Stated exercise A ▸
Show every line of the entries that contains the word "will", where case counts.

Quoted text ▸
*-*-*

P(DQ) = 1 queen x 12C1 / 13C2 = 2/13

 

If partner has three diamonds

 

P(DQ) = 12C2/13C3 = 3/13

 

If partner has four diamonds

 

P(DQ) = 12C3/13C4 = 4/13

 

If partner has five diamonds

 

P(DQ) = 5/13

 

Summarizing:

 

With a doubleton heart partner is more likely to have the heart queen than the diamond queen if he has two or three diamonds

 

With a tripleton or longer heart partner is more likely to have the heart queen than the diamond queen if he has five or fewer diamonds

 

These probabilities did not take into account that partner is 20-22 hcp. The calculations are more complex if you take that into account but the probabilities nevertheless favour partner having fitting honours.

[benlessard]

Youre a not using the right approach to calculate.

 

You cannot visualize a distribution and put HCP in it. The distribution is a restriction for the the hcp and the hcp is a restriction for the distribution you have to sims them together not 1 after the other.

 

Another way to see it...

 

Partner has 2H. Only time hes got 3 hearts is if slow values in the minors.

 

If hes has 2D. It means 4-5 in the blacks

Holding AJ of clubs make it higly unlikely that OP has 5 clubs because the missing HCP is a restriction on his distribution. So therfore the % of having short D drops proportionally to the hcp restriction.

 

Another example

 

Q

xxxx

xxxx

AKQJ

 

 

You know that partner got a strong NT. Because hes got 0 HCP in clubs hes more likely to be long in D/H than in clubs.

 

So when holding

 

J

Axxx

xxxx

AKxx

 

The odds of having the Q of clubs isnt really higher than having the Q of D.

 

 

Its not that easy to understand or to explain but i can assure you that im 100% sure that your numbers are wrong.

[jdonn]

Wayne, I know you admitted you weren't taking into account that partner has already denied heart support, but the problem is you also aren't taking into account our hand to determine the length partner tends to have in each suit. Your conclusion is essentially saying "he is moremuch likely to have the heart queen in any given-length heart holding than the diamond queen in the same length diamond holding because the queen is 1/7 of the missing hearts and 1/13 of the missing diamonds." But that completely ignores that partner's diamonds are going to be on average (much?) longer than his hearts since we are 6-0 in those suits.

*-*-*

Material for this task ▸
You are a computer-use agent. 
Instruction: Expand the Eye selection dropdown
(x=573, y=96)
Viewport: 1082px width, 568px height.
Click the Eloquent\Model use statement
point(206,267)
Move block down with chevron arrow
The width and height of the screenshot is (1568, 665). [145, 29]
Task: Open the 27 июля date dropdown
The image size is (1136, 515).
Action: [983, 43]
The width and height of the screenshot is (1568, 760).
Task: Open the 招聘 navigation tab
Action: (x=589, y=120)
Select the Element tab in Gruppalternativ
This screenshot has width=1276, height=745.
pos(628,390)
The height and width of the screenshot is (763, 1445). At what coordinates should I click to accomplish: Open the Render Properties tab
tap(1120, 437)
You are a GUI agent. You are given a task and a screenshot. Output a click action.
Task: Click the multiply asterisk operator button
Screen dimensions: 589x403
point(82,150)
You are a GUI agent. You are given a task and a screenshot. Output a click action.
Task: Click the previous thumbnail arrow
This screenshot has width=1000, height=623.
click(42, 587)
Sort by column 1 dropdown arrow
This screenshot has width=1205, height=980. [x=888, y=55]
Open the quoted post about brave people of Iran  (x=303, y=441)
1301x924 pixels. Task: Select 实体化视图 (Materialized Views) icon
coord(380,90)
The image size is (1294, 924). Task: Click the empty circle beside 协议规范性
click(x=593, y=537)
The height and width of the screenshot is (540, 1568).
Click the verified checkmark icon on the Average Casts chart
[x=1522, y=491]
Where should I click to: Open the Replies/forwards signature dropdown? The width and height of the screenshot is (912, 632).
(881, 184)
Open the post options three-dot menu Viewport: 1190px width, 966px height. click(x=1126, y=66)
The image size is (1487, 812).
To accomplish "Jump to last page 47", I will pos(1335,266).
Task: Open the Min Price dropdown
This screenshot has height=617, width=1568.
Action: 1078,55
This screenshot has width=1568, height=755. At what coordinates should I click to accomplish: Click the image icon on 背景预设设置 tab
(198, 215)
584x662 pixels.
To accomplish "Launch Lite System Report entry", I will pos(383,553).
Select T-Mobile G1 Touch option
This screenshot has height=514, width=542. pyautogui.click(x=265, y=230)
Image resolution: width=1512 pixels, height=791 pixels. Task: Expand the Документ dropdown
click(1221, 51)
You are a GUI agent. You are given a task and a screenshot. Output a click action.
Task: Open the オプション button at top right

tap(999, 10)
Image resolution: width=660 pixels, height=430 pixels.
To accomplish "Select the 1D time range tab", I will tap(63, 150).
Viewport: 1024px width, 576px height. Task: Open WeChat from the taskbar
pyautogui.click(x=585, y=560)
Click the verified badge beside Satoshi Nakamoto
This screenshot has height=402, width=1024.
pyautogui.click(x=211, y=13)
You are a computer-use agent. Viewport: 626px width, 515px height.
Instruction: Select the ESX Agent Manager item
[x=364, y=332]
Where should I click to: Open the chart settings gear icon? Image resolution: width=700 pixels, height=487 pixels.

*-*-*

Stated exercise B ▸
Can you repeat the bridge discussion from "If hes has 2D." to "the hcp restriction.", replacing "restriction" with "constraint" throughout?

Problem solution A ▸
To accomplish "Jump to last page 47", I will pos(1335,266).
To accomplish "Launch Lite System Report entry", I will pos(383,553).
To accomplish "Select the 1D time range tab", I will tap(63, 150).

Problem solution B ▸
If hes has 2D. It means 4-5 in the blacks

Holding AJ of clubs make it higly unlikely that OP has 5 clubs because the missing HCP is a constraint on his distribution. So therfore the % of having short D drops proportionally to the hcp constraint.